Cependant, l'ordonnance du 7 mai 2009 rendue par le juge des référés près le Tribunal de commerce de Paris suscite une difficulté au regard de la question de l'articulation entre l'article 1382 du Code civil et les dispositions de la loi du 29 juillet 1881 sur la liberté de la presse. En effet, depuis les deux arrêts du 12 juillet 2000[2] rendus par l'Assemblée plénière de la Cour de cassation, "les abus de la liberté d'expression prévus et réprimés par la loi du 29 juillet 1881 ne peuvent être poursuivis et réparés sur le fondement de l'article 1382 du Code civil". Si l'utilisation du terme "arnaque" présente un caractère injurieux, il n'est donc théoriquement pas possible d'engager la responsabilité civile de Google au titre de l'article 1382 du Code civil.

 

En tout état de cause, on notera que dans l'affaire CNFID ayant donné lieu à l'ordonnance du 10 juillet 2009, le juge des référés a adopté une attitude beaucoup plus protectrice de la liberté d'expression et du droit à l'information que dans l'affaire ayant opposé Direct Energie à Google.

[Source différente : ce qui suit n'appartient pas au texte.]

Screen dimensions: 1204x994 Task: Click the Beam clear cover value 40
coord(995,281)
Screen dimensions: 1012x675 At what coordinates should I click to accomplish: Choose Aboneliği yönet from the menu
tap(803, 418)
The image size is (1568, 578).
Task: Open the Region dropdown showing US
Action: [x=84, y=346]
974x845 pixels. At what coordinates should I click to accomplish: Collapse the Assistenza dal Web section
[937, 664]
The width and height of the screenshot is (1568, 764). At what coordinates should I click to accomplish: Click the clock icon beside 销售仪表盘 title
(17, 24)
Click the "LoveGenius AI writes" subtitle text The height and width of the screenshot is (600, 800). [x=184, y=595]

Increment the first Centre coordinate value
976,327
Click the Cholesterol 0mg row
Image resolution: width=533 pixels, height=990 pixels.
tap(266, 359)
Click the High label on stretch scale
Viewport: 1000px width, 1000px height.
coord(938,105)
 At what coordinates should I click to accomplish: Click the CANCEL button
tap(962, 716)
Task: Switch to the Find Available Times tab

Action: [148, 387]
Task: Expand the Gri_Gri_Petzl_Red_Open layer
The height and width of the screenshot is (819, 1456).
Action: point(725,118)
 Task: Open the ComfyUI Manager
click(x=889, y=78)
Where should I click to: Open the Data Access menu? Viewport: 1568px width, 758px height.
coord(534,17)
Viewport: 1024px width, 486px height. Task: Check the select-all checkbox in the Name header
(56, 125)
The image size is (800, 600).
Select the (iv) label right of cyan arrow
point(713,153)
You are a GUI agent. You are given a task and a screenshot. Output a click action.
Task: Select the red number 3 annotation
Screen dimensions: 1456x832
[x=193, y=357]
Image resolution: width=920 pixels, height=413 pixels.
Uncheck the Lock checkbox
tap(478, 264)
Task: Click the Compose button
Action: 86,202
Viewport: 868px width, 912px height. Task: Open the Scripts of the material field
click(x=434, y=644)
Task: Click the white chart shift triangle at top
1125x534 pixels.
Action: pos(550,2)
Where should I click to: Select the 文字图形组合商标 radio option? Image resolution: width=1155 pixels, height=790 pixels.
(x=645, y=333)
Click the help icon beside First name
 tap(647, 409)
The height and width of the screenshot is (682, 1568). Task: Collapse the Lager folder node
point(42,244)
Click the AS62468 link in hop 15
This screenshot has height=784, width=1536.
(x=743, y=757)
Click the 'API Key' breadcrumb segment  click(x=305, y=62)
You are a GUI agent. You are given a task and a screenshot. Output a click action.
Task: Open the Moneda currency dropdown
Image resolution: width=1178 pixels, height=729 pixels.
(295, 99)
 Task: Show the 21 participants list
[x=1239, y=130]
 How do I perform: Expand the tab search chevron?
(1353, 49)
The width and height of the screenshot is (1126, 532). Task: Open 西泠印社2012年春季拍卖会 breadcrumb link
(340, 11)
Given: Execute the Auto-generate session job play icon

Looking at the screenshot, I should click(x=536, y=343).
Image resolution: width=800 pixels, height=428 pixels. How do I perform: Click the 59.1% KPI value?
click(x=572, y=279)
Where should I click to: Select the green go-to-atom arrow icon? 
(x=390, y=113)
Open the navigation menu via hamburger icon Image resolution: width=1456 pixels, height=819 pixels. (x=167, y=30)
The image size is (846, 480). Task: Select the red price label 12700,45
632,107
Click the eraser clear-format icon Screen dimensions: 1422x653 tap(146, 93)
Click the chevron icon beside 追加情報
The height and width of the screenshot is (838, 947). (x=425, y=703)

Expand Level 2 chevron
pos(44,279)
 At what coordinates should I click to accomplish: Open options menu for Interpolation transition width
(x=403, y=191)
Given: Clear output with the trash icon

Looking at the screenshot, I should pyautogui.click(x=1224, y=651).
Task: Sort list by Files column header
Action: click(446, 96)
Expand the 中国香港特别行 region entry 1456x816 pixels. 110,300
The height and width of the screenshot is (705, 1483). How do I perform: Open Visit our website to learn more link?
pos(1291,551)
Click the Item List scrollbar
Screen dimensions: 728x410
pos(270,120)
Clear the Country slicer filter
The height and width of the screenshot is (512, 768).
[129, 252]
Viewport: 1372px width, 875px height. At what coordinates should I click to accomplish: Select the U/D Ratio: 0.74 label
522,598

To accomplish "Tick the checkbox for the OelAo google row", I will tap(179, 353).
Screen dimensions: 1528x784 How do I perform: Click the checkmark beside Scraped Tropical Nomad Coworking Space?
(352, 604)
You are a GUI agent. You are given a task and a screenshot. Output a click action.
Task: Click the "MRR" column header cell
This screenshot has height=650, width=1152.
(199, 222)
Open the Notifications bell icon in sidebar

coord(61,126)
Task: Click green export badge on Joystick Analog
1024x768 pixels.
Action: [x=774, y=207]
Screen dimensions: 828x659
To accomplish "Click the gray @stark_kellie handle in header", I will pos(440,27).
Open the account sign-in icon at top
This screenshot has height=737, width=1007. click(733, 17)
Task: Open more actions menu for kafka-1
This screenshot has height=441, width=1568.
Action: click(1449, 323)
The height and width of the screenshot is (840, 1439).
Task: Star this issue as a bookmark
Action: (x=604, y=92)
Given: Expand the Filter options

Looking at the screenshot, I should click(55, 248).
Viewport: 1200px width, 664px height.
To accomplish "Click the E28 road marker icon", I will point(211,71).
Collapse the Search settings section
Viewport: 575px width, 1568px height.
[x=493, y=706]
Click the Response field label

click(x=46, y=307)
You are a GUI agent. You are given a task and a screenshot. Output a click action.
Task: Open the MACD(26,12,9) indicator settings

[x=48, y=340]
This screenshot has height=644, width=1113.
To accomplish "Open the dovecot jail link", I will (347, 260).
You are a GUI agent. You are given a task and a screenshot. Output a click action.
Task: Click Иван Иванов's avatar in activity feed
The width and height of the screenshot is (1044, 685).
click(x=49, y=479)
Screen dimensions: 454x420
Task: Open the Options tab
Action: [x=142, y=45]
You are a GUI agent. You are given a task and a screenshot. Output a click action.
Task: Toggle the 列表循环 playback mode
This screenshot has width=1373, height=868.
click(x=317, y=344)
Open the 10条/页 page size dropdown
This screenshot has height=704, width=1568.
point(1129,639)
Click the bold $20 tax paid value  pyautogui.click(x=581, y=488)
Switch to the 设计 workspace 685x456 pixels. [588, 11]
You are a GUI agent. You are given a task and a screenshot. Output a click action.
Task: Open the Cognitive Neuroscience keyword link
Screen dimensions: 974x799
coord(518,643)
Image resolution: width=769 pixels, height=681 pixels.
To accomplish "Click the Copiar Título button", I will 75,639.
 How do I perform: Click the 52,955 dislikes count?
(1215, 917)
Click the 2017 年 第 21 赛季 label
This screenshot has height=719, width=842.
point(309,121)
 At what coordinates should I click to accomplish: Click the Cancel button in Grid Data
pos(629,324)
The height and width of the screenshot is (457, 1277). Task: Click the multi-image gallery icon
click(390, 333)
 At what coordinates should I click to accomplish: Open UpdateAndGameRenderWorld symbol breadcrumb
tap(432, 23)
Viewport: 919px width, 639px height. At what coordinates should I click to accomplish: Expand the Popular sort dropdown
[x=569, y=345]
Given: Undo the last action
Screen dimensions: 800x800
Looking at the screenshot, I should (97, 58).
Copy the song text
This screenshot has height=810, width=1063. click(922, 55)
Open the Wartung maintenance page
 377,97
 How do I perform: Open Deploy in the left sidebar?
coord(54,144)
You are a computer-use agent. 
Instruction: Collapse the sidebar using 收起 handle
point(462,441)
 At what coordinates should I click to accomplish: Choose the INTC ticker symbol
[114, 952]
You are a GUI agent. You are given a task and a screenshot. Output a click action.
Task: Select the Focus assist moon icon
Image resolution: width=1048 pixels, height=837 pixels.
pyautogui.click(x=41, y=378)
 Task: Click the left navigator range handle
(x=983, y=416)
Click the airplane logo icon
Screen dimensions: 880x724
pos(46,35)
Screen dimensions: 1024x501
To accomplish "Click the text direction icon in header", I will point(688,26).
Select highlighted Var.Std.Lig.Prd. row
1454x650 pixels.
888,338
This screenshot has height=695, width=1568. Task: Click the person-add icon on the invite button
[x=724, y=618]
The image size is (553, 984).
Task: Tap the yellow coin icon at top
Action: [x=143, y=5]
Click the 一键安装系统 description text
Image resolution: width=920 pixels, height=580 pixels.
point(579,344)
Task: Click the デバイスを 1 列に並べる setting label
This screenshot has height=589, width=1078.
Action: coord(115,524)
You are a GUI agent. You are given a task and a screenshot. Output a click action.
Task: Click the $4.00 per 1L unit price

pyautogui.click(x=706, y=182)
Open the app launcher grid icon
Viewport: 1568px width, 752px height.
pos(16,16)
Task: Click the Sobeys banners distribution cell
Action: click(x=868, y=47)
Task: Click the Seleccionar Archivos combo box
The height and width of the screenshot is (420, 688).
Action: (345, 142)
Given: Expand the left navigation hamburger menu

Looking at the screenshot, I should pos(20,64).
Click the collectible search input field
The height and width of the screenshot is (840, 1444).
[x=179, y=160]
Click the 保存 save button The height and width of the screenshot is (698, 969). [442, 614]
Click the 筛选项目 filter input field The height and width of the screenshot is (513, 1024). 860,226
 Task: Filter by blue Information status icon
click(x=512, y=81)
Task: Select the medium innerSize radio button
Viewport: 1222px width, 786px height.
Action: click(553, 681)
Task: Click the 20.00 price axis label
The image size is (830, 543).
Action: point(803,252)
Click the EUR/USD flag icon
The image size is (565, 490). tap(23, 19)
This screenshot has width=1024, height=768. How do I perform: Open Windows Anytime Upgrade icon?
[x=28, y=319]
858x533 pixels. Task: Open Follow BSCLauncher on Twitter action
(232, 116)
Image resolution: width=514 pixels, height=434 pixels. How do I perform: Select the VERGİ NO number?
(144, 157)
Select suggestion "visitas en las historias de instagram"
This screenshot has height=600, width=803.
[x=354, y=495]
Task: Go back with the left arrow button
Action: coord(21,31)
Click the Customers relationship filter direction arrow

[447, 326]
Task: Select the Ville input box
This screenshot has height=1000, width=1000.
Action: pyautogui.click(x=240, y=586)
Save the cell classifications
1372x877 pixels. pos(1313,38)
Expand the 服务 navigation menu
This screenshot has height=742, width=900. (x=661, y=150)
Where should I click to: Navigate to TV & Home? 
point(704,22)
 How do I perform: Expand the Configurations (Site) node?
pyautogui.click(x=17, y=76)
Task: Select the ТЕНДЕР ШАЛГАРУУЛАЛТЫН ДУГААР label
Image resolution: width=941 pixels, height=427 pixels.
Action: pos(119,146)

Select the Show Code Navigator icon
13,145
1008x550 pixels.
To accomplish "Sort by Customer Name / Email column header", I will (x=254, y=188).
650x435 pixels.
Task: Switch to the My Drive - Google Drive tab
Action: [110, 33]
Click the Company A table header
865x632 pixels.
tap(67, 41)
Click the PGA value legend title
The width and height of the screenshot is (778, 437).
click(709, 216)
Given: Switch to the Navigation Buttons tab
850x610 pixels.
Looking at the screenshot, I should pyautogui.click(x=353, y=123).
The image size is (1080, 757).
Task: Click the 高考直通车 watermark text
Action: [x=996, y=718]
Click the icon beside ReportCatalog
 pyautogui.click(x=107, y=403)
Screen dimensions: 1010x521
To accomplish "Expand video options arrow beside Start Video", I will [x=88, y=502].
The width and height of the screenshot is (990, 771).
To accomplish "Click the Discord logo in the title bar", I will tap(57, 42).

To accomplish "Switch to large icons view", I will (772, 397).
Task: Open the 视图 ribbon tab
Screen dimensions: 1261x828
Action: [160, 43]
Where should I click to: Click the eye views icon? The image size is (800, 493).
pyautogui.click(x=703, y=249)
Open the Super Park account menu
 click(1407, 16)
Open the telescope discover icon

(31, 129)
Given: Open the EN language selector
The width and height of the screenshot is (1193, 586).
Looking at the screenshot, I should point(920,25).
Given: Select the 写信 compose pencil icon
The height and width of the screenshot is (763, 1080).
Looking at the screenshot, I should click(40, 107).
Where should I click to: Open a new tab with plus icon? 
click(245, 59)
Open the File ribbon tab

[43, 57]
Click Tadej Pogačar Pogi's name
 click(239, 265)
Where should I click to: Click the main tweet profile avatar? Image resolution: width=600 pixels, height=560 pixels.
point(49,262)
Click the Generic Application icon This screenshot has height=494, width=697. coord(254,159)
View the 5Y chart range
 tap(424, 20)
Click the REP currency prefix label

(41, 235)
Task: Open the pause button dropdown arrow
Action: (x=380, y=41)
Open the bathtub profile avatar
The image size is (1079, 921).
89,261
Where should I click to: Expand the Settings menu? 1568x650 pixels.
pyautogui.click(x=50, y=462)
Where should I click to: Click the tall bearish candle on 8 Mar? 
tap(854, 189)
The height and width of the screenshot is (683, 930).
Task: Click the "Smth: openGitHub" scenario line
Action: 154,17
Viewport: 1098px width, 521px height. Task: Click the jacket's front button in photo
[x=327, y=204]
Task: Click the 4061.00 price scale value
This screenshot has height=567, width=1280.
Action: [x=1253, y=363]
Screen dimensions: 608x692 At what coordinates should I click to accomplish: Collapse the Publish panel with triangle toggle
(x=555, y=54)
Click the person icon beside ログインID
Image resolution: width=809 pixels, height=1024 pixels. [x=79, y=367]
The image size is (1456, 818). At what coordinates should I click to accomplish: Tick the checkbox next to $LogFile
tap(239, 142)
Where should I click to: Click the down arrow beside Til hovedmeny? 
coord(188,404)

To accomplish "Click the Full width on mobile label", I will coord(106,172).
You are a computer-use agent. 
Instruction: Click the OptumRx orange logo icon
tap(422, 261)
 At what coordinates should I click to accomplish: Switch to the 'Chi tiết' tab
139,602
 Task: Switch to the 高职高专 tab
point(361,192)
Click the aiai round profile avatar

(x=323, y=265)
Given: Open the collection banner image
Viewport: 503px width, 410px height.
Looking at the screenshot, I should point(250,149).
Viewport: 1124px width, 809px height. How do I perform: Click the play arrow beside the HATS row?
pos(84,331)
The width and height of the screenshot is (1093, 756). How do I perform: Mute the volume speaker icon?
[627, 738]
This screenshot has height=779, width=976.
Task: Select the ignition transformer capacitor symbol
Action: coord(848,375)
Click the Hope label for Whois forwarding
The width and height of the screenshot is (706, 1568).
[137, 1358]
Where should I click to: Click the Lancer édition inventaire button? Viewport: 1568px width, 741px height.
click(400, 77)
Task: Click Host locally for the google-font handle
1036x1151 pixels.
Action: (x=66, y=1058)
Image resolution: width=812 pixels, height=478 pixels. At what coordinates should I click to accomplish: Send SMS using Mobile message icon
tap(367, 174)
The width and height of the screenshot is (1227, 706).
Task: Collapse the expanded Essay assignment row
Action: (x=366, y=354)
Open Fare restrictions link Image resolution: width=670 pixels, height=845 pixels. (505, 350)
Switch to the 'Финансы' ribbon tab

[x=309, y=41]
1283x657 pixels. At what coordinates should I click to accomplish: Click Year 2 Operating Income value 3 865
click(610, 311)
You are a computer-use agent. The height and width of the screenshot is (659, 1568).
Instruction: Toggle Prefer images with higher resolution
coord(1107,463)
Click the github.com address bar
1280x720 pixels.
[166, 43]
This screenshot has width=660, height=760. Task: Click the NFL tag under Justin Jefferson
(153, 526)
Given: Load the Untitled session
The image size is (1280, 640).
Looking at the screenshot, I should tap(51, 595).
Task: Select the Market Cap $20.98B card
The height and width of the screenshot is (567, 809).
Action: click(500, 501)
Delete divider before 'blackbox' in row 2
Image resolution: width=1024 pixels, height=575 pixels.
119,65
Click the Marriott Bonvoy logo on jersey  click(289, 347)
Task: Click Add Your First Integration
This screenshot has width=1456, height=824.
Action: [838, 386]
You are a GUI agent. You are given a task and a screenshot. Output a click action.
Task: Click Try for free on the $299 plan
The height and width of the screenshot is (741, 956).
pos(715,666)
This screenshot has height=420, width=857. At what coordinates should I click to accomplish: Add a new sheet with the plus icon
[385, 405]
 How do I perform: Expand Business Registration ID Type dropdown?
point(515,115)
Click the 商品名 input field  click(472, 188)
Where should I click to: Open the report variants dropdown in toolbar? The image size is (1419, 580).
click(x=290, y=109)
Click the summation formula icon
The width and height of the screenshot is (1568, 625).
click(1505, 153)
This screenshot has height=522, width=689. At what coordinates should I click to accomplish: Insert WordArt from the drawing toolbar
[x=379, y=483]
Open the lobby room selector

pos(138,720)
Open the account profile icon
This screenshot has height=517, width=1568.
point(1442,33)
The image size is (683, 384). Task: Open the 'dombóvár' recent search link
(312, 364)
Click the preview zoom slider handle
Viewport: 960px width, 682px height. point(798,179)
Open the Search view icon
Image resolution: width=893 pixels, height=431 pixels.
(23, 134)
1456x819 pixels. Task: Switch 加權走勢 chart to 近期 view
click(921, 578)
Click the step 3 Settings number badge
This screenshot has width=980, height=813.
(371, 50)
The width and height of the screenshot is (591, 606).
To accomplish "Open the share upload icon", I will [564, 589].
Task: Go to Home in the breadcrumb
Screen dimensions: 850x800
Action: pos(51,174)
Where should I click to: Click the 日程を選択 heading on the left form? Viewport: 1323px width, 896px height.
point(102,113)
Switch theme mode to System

Ceci est peut-être un effet ricochet de la décision du Conseil constitutionnel n° 2009-580 DC du 10 juin 2009 relative à la loi HADOPI qui a notamment mise en exergue l'importance de la liberté d'expression, notamment sur internet.

 

Enfin, nous attendrons avec intérêt les décisions qui seront rendues à l'avenir par les tribunaux français sur Google Suggest. A une époque où le référencement sur internet est primordial en matière de visibilité, il est en effet très probable que ces décisions soient les premières d'une longue série de contentieux opposant Google à des entreprises mécontentes des résultats du référencement de Google Suggest

 



 

[1] Google a en effet soulevé à plusieurs reprises que l'outil générateur de mots-clés utilisés dans le cadre des liens AdWords fonctionnerait sur une base exclusivement statistique de telle sorte que les résultats issus de cet outil ne sont pas nécessairement pertinents et ne doivent pas être pris pour des conseils ou des recommandations. Cet argument a été rejeté par les tribunaux français. A titre d'exemple, on citera les magistrats de la Cour d'Appel de Paris qui, dans un arrêt du 1er février 2008, ont jugé très clairement qu'"il est indifférent de soutenir que ce service de suggestion de mots-clés fonctionnerait de façon purement statistique et à la seule demande des annonceurs, dès lors que c'est Google qui l'a mis en oeuvre, qui en contrôle le fonctionnement et qui en propose l'usage aux annonceurs.". (Cour d'appel de Paris, 1er février 2008, RG n°06/13884).


[2]
Assemblée Plénière, Cour de cassation,  12 juillet 2000, 2 arrêts, n° 98-10.160, Consorts X. c/ Société Y. et autres et n° 98-11.155, Epoux X. c/ M. Y. et autres.